* **À FAIRE**
Recopiez le passage de la réponse commune de l'AFIFAE et de la NAVSA qui va de « Par cette contribution, l’Association » jusqu'à « le statut d’emballages. » inclus, en remplaçant « pouvoirs publics » par « autorités ».

* **SECTION DU TEXTE**

Réponse commune de l’AFIFAE et de la NAVSA

à la consultation publique relative au projet de décret relatif à l’interdiction de certains produits en plastique à usage unique

 

Le ministère de la Transition écologique et solidaire a lancé une consultation publique afin de recueillir l’avis des parties concernées sur le projet de décret relatif à l’interdiction de certains produits en plastique à usage unique. Pour rappel, ce projet de décret est pris en application de l’article L541-10-5 du code de l’environnement, introduit par l’article 73 de la loi relative à la transition énergétique pour la croissance verte (LTECV) et modifié par l’article 28 de la loi du 30 octobre 2018 pour l’équilibre des relations commerciales dans le secteur agricole et alimentaire et une alimentation saine, durable et accessible à tous (dite loi EGAlim).

 

L’objectif de ce projet de décret est de préciser les conditions d’application des interdictions de mise à disposition de certains produits en plastique à usage unique, afin notamment de transposer en droit national les dispositions de la directive n°2019/904 relative à la réduction de l’incidence de certains produits en plastique sur l’environnement (directive Single-use Plastics – SUP).

 

Ce projet de décret met fin au 1er janvier 2020, à la mise à disposition des gobelets 100 % plastique à usage unique qui ne sont pas des emballages (c’est-à-dire vendus seuls en supermarché par exemple). A partir de juillet 2021, cette interdiction serait étendue aux gobelets en plastique considérés comme des emballages au sens de l’article 3 de la directive 94/62/CE du 20 décembre 1994. Des exceptions seraient prévues si les produits sont compostables de façon domestique et constitués, pour tout ou partie de matières biosourcées (la teneur biosourcées minimale serait de 50 % à partir du 1er janvier 2020 et 60 % à partir de 2025). Les gobelets qui seraient composés partiellement de plastique, devront respecter une teneur inférieure à une teneur maximale fixée par un arrêté qui devrait préciser les conditions dans lesquelles la teneur de plastique est progressivement diminuée. Cet arrêté devrait être pris « dans les 2 ans » après la publication du décret, soit avant juillet 2021.

 

Par cette contribution, l’Association française des industries des fontaines à eau (AFIFAE) s’associe à la Chambre syndicale nationale de vente et services automatiques (NAVSA) afin d’alerter les pouvoirs publics sur les difficultés communes qu’induirait le projet de décret en particulier concernant l’impact sur l’utilisation des gobelets en plastique distribués aux fontaines à eau et dans les automates, régis par le statut d’emballages.

 

  • Une surtransposition de la directive européenne infondée  

 

La directive SUP prévoit seulement des mesures de « réduction de la consommation » (quantitatives et mesurables) pour les « gobelets pour boissons » (article 4 et annexe partie A). Seuls les gobelets en polystyrène expansé (les plus polluants car facilement désagrégeable, et dont la prévalence dans le milieu marin est la plus élevée) font l’objet d’une « restriction à la mise sur le marché » (article 5 et annexe partie B), c’est-à-dire d’une interdiction à la mise sur le marché. Or, les gobelets distribués aux fontaines à eau et dans les automates, ne sont pas en polystyrène expansé. Ainsi, le projet de décret instaure une interdiction pour l’ensemble des gobelets, sans aucune distinction, ce que la directive ne prévoit pas. Le « gobelet-emballage » en plastique à usage unique distribué aux fontaines à eau ainsi que dans les automates serait donc soumis à une interdiction générale et donc non proportionnée.

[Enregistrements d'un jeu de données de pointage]
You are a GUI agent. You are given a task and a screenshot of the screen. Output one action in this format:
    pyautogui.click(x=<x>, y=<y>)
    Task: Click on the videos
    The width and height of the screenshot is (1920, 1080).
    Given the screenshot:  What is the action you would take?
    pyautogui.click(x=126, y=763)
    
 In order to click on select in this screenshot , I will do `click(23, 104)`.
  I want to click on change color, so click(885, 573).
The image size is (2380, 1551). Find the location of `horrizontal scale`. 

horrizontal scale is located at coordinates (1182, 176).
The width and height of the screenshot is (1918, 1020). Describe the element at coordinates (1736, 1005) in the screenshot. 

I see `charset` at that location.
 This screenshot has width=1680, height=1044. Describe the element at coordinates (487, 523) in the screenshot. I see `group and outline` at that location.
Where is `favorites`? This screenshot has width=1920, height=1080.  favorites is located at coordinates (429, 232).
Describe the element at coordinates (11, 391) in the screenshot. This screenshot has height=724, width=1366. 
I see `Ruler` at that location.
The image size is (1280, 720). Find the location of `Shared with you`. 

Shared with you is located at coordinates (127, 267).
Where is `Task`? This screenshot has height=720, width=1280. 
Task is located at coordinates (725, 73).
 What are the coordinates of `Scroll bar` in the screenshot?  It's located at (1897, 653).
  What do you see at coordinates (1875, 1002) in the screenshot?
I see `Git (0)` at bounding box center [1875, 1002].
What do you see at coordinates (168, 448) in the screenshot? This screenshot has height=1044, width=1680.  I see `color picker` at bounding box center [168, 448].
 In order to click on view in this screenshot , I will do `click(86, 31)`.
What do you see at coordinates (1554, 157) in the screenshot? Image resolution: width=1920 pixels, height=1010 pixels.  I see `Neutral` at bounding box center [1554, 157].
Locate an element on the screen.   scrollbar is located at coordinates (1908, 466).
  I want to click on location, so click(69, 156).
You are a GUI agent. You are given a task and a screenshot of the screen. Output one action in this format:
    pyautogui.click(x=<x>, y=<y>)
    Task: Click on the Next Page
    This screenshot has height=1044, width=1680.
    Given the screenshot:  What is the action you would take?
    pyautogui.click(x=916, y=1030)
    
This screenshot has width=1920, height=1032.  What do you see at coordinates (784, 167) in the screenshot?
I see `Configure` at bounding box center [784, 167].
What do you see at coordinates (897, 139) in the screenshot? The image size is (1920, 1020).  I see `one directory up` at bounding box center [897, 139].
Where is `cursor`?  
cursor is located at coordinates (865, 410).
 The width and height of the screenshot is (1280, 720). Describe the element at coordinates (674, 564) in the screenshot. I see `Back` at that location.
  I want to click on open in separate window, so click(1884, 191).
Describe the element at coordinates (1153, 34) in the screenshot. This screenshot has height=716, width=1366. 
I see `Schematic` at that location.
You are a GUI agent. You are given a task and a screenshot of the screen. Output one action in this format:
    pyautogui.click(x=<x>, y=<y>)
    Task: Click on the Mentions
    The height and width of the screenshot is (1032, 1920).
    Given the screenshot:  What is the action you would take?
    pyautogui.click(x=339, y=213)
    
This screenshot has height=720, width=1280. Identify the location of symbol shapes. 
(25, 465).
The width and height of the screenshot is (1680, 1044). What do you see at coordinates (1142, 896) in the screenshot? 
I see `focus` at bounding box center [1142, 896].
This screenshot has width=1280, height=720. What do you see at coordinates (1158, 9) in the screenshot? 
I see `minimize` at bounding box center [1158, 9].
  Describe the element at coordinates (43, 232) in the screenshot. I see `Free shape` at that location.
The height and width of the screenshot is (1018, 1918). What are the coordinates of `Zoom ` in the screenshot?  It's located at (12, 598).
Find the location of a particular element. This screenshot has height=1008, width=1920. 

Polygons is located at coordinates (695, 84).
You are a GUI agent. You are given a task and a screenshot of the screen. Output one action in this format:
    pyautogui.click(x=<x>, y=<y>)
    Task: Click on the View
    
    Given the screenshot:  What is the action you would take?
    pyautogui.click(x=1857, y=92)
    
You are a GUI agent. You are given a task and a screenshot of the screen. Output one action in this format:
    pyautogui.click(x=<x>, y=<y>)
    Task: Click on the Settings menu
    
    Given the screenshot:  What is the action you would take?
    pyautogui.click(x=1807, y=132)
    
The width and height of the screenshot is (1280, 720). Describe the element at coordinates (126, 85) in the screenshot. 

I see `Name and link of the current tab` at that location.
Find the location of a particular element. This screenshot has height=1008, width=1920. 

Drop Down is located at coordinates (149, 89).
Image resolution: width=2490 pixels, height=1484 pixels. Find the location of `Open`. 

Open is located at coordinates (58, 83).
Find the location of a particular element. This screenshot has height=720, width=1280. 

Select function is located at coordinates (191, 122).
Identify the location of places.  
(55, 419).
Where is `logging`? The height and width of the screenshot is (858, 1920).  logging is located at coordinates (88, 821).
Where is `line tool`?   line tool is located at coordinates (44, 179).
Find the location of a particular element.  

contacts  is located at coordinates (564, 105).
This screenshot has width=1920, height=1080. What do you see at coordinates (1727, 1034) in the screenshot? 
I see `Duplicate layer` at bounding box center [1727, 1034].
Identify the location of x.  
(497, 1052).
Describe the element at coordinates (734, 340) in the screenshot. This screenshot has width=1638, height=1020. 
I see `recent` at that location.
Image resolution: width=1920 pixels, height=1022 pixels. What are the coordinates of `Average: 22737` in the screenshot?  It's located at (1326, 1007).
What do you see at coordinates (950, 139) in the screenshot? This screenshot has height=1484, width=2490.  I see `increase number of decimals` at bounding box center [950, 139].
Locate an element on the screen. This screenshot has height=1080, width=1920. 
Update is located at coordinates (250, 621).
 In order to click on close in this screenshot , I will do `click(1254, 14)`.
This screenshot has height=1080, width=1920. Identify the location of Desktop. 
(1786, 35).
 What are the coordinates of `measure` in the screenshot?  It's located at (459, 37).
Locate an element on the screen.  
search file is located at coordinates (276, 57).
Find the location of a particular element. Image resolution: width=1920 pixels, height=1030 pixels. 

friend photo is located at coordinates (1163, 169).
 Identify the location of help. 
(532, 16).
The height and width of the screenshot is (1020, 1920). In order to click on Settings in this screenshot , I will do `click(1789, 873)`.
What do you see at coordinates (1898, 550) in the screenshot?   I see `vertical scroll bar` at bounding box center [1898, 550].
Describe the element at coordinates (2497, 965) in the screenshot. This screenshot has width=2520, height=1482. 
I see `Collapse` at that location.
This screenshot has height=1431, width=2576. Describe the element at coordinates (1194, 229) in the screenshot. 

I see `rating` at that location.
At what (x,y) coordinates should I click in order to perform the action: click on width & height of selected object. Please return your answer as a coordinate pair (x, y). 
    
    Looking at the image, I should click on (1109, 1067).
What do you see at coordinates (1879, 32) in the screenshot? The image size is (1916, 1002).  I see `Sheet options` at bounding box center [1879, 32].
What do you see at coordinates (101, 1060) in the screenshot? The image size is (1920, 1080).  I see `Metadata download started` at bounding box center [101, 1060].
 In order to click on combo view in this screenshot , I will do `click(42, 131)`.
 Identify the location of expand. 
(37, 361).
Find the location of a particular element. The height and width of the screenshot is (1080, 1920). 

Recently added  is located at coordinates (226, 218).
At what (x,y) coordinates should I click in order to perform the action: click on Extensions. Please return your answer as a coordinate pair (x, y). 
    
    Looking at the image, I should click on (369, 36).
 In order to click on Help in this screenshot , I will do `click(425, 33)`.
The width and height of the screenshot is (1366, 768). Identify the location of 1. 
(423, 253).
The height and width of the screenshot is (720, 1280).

* **RÉPONSE**
Par cette contribution, l’Association française des industries des fontaines à eau (AFIFAE) s’associe à la Chambre syndicale nationale de vente et services automatiques (NAVSA) afin d’alerter les autorités sur les difficultés communes qu’induirait le projet de décret en particulier concernant l’impact sur l’utilisation des gobelets en plastique distribués aux fontaines à eau et dans les automates, régis par le statut d’emballages.